__ABOUT THIS TASK__. Please reproduce the stretch of the Sabah election passage from "A total of 447" through "argued the premier.", word for word.

__SELECTED TEXT__.
▼

A total of 447 candidates stood to contest 73 state assembly seats over the weekend in what observers regard as one of the most hotly contested elections in Sabah’s history. In the constituency of Kukusan, for example, Warisan’s candidate won the seat by a margin of just 10 votes, potentially making it the narrowest win in Malaysian electoral history.
Muhyiddin’s pitch to voters in the vast state on the island of Borneo was that federal government funds would give a much-needed boost to the state’s development, with promises of aid, handouts and improved infrastructure. Sabahans would be better-taken care of under state government aligned with his administration, argued the premier.

Sloganizing an affectionate Malay language term for the word “father”, his campaign telegraphed a patriarchal relationship with the Malaysian public. Analysts observed that PN had attempted to capitalize on Muhyiddin’s popularity with regard to his government’s management of Covid-19 and distribution of financial aid amid the pandemic.
Campaigning took place with social distancing measures implemented for mass events and strict hygienic guidelines were adhered to on polling day. Sabah has experienced an uptick in Covid-19 infections in recent weeks, recording more than 900 positive cases with new clusters emerging prior to and amid the recently concluded state election.
Voter turnout was 66.6% according to Malaysia’s Election Commission, a lower-than-usual showing that analysts have attributed to Covid-19 fears and political fatigue. The weekend’s polls – the second time Sabahans voted for a state government since March 2018 – were triggered by an attempt to collapse Shafie’s administration through defections.
The 62-year-old Warisan chief campaigned on “unity” and multiculturalism, progressive messaging which observers say resonated beyond the state with voters and youth in Malaysia’s ethnically diverse urban areas. “We are here to build a nation, not a particular race or religion,” was one of the mottos that appeared on campaign posters.
In addition to championing state rights and calling for Sabahans to chart their own path, Warisan’s inclusive focus amounted to a rejection of federal politics focused on non-unified, ethnically-specific appeals to the voting public. GRS, however, managed to use the political hot potato of illegal immigration against Shafie to convincing effect.
Despite his popularity in the resource-rich state, Shafie’s inclusive stance failed to land with the state’s non-Muslim bumiputera communities: the indigenous Kadazan, Dusun and Murut ethnic groups referred to as “KDM” voters. Analysts see this demographic as having been swayed by GRS’ branding of Warisan as a “party of undocumented migrants.”
Shafie himself confronted allegations of being a foreigner of Philippine descent during the campaign, a claim he refuted by visiting the graves of his ancestors located in the eastern town of Semporna. An influx of Muslim refugees and other undocumented migrants from the southern Philippines has stoked unease among KDM communities in recent years.

“There is huge discontent over immigration linked to a long-standing rumor that Shafie over the last few years has been allowing a lot of illegal migrants in Sabah and trying to set up a bureaucratic pathway to give them Malaysian identity cards so they can vote,” said James Chin, inaugural director of the University of Tasmania’s Asia Institute.
An alleged citizenship-for-votes scheme known as “Project IC” was a major scandal during Mahathir Mohamad’s first tenure as prime minister, which saw then BN chairman accused of arbitrarily granting citizenship to Muslim foreigners in Sabah in exchange for their votes and altering the demography of the state in the process.
“Over the years, there were a lot of these undocumented migrants who immigrated into Sabah,” said academic Oh. “But it was BN, in fact, who let these people into Sabah, and yet now BN has tried to pin the blame on Warisan and Shafie, and it would appear from the results that they successfully did so.”

▲

__SOURCE INFORMATION__.
▼

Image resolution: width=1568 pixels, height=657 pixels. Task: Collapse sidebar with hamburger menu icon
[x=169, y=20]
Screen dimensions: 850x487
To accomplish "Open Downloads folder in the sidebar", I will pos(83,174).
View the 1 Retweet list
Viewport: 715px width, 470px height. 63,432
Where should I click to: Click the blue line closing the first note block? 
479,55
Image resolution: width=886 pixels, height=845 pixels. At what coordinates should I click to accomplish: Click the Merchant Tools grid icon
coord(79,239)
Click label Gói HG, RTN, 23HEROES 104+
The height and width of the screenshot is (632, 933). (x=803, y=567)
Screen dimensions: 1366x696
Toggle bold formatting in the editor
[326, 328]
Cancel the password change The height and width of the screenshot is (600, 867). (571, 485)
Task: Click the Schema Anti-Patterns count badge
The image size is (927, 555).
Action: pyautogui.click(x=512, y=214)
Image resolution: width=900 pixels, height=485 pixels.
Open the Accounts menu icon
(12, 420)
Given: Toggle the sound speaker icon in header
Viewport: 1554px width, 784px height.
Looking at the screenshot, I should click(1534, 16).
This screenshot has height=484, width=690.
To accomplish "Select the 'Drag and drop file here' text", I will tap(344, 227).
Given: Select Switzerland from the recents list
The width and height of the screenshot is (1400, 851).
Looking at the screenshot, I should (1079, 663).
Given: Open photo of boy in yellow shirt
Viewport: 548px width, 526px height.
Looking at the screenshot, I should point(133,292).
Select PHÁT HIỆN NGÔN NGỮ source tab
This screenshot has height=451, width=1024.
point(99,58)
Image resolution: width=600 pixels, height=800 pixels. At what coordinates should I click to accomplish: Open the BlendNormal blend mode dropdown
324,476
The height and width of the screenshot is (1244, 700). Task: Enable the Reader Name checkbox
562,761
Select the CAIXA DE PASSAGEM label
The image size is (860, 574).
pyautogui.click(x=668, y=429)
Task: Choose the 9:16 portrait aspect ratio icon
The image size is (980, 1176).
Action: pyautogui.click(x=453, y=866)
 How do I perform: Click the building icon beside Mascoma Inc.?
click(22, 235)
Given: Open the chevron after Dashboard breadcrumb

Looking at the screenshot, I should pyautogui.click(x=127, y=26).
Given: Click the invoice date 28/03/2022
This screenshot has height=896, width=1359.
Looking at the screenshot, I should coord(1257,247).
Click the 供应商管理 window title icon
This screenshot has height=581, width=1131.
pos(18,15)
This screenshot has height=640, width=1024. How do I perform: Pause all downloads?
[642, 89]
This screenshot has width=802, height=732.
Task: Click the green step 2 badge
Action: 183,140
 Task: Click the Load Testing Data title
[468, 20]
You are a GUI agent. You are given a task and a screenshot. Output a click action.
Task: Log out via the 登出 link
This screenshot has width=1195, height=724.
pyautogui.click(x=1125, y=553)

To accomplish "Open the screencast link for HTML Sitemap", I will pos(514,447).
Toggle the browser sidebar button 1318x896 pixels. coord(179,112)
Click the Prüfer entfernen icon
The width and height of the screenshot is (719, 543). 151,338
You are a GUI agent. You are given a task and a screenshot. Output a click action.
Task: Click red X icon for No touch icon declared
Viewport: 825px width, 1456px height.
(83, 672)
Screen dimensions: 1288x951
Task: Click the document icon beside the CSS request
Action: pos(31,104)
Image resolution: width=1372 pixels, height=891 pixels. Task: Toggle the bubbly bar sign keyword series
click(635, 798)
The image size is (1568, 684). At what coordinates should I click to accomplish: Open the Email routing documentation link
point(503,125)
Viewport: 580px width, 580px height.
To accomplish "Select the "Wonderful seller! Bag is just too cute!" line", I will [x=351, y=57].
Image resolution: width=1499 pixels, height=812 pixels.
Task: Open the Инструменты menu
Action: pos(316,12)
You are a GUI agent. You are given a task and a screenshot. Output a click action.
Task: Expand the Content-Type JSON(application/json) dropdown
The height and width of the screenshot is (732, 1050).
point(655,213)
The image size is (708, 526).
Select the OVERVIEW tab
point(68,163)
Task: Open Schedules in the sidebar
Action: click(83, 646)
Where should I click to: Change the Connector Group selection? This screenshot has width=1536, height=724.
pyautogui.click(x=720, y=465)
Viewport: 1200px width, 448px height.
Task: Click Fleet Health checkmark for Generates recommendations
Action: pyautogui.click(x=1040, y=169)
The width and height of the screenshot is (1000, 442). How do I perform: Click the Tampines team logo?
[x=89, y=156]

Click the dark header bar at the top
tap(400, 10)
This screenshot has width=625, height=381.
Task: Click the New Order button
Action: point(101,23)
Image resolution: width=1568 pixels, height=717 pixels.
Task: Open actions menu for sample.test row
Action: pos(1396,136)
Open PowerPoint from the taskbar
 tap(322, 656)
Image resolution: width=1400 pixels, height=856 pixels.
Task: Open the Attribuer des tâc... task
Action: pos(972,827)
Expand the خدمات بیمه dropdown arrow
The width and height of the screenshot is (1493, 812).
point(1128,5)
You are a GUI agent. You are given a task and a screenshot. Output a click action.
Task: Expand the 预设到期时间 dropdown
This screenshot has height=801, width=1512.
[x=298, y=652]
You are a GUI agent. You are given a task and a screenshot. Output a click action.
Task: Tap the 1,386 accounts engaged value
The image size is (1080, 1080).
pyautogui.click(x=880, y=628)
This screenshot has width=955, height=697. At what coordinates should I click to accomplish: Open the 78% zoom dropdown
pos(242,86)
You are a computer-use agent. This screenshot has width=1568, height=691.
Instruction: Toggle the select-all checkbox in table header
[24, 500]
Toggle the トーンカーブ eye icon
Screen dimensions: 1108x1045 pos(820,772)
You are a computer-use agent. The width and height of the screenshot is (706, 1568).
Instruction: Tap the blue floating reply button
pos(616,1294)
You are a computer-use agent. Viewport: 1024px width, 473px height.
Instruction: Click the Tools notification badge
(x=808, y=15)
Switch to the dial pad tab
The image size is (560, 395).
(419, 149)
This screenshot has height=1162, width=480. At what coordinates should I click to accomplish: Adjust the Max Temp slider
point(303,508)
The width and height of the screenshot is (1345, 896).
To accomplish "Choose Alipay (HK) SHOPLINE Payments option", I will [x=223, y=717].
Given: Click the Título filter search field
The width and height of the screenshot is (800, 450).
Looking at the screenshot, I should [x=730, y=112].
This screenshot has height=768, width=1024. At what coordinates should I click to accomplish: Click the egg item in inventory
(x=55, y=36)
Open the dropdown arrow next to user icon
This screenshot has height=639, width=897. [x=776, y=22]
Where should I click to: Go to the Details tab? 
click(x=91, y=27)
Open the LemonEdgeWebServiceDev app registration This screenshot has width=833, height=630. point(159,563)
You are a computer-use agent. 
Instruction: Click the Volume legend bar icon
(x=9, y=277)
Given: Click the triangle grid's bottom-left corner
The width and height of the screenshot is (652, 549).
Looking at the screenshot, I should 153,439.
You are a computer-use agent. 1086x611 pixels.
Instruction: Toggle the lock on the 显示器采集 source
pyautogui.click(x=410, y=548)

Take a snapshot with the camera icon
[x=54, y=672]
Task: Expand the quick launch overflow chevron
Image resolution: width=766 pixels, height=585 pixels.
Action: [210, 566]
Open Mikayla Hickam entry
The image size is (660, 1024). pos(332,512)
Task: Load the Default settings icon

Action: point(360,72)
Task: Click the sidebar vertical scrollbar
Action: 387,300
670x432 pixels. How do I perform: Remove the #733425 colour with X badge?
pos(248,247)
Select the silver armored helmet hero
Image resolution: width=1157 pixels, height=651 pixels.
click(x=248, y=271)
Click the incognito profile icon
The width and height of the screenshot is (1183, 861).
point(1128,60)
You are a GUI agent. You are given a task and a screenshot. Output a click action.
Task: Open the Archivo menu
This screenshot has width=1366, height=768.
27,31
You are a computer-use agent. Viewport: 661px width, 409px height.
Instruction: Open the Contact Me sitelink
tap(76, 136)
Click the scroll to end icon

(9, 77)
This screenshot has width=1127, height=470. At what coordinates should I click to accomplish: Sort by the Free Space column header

▲

__EXPECTED OUTPUT__.
A total of 447 candidates stood to contest 73 state assembly seats over the weekend in what observers regard as one of the most hotly contested elections in Sabah’s history. In the constituency of Kukusan, for example, Warisan’s candidate won the seat by a margin of just 10 votes, potentially making it the narrowest win in Malaysian electoral history.
Muhyiddin’s pitch to voters in the vast state on the island of Borneo was that federal government funds would give a much-needed boost to the state’s development, with promises of aid, handouts and improved infrastructure. Sabahans would be better-taken care of under state government aligned with his administration, argued the premier.